* SET OF TASKS *
- A) List the column names in the header row of the sample table in the movie ratings thread.
- B) Please repeat the passage of the movie ratings thread from "WHERE a.userId <" up to and including "greater than 4.".

* DOCUMENT SECTION *
※
Reputation: 123
I have a table of movie ratings that contains millions of rows containing userid's, movieid's and ratings.
| userId | movieId | rating |
------------------------------
| 1 | 213 | 5 |
| 1 | 245 | 4 |
| 2 | 213 | 4 |
| 2 | 245 | 4 |
| 3 | 657 | 5 |
| 3 | 245 | 5 |
I'm trying to figure out a way of grouping together userId's that contain matching sets of movieId's. Ideally I want the query to only find matches if they have at least 5 movieId's in common and if the rating is above 4, but I've simplified it for this example.
In the instance above, userId 1 and 2 would be the only users that match as they both contain the same movieIds. I need a statement that would essentially replicate this. Thanks in advance for any help.
Upvotes: 1
Views: 50
Reputation: 125865
You can perform a self-join on matching movies, filter out records with uninteresting ratings, group by user-pairs and then filter the resulting groups for only those that have at least the requisite number of matching records:
SELECT a.userId, b.userId
FROM myTable a JOIN myTable b USING (movieId)
WHERE a.userId < b.userId
AND a.rating > 4
AND b.rating > 4
GROUP BY a.userId, b.userId
HAVING COUNT(*) >= 5
Upvotes: 2
Reputation: 1455
select movieId, rating
from tablename
group by movieId
having count(userId) > 1 and rating > 4;
this gives me movieId 245 and rating 5, which should be correct according to your provided example data, have more than 1 userId and a rating greater than 4.
Upvotes: 1
※
* DATA EXTRACT *

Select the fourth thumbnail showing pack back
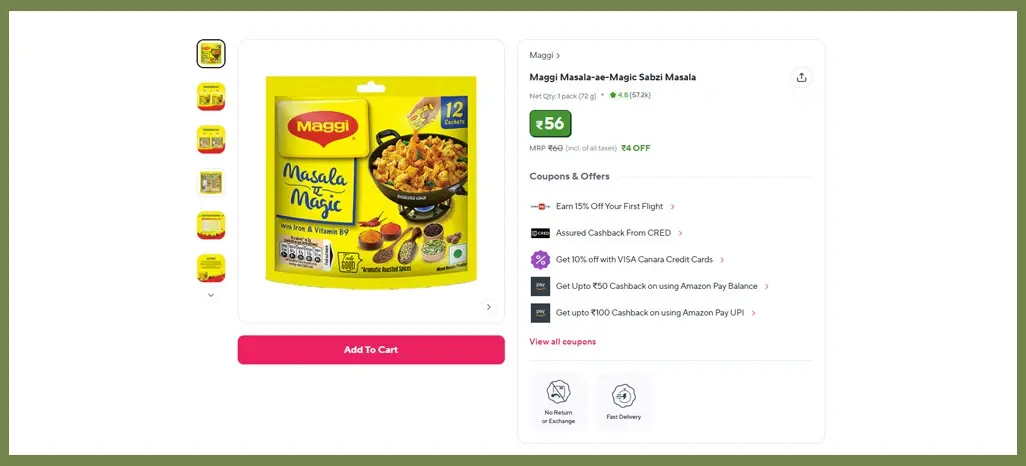Image resolution: width=1026 pixels, height=466 pixels. (211, 182)

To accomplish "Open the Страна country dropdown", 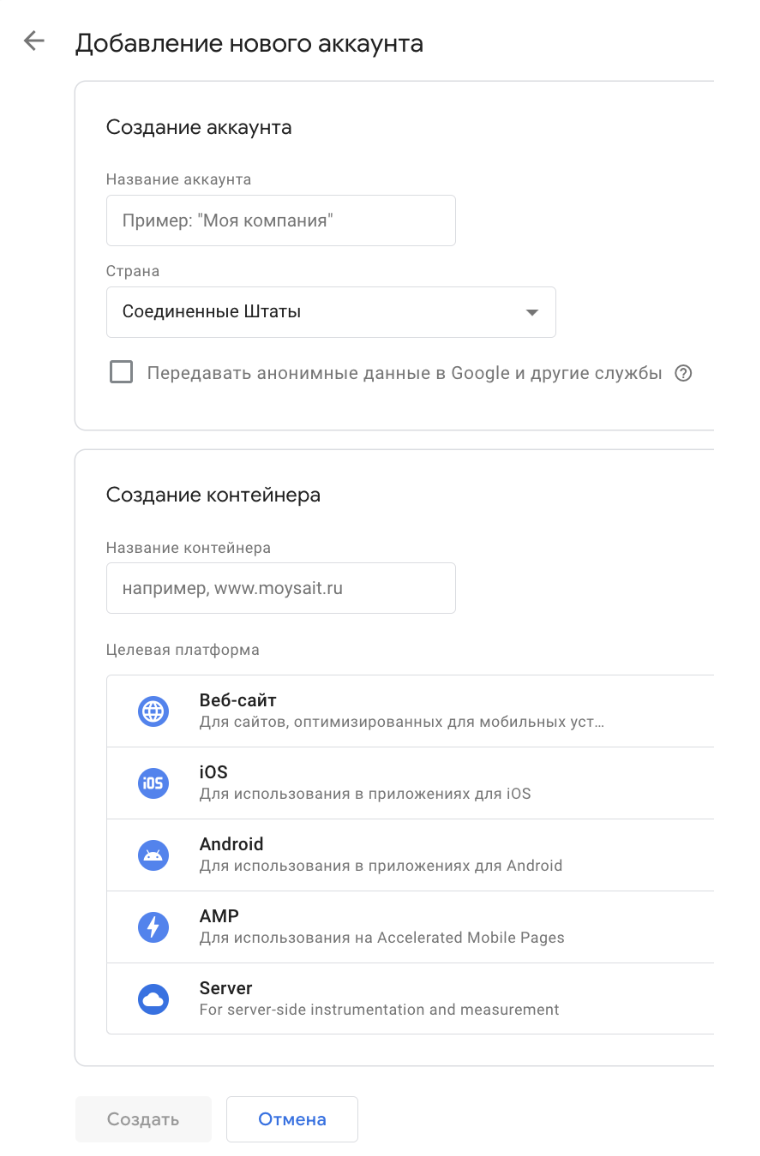I will point(331,312).
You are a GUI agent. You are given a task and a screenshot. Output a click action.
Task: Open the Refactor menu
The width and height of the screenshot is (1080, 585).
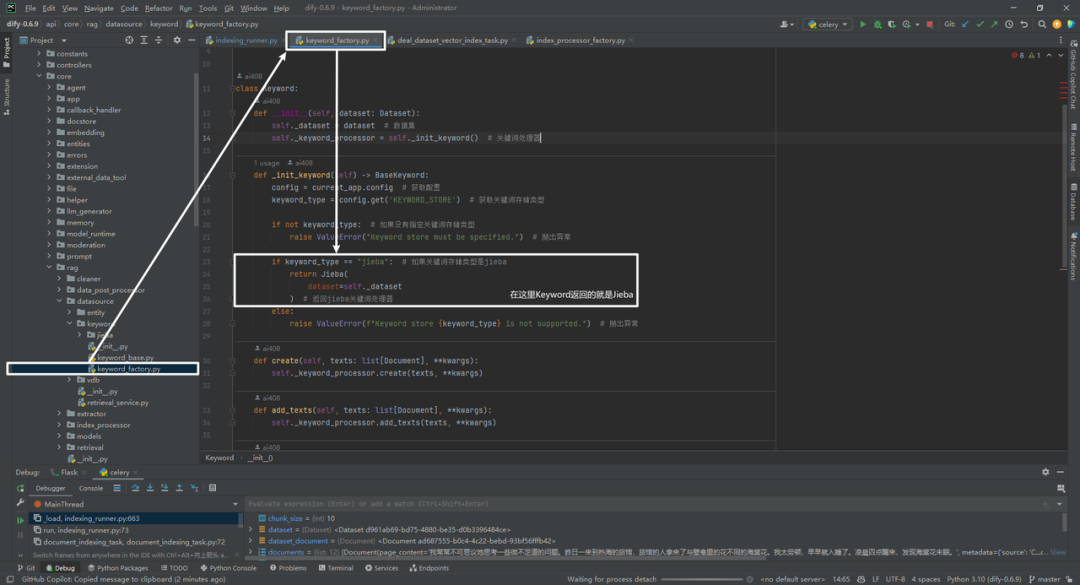(158, 8)
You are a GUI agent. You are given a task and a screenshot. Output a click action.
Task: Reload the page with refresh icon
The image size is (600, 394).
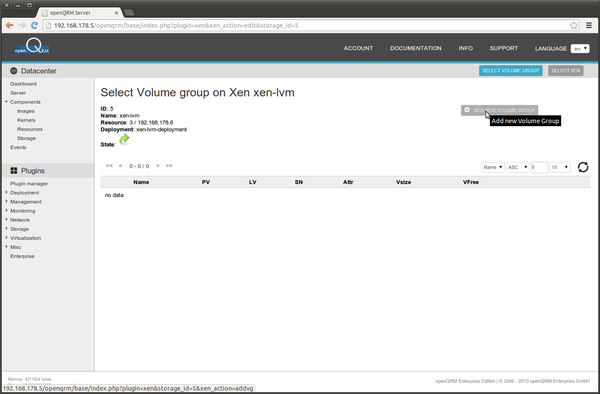[x=34, y=25]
※
* SOLUTIONS IN ORDER *
- A) userId, movieId, rating

- B)
WHERE a.userId < b.userId
AND a.rating > 4
AND b.rating > 4
GROUP BY a.userId, b.userId
HAVING COUNT(*) >= 5
Upvotes: 2
Reputation: 1455
select movieId, rating
from tablename
group by movieId
having count(userId) > 1 and rating > 4;
this gives me movieId 245 and rating 5, which should be correct according to your provided example data, have more than 1 userId and a rating greater than 4.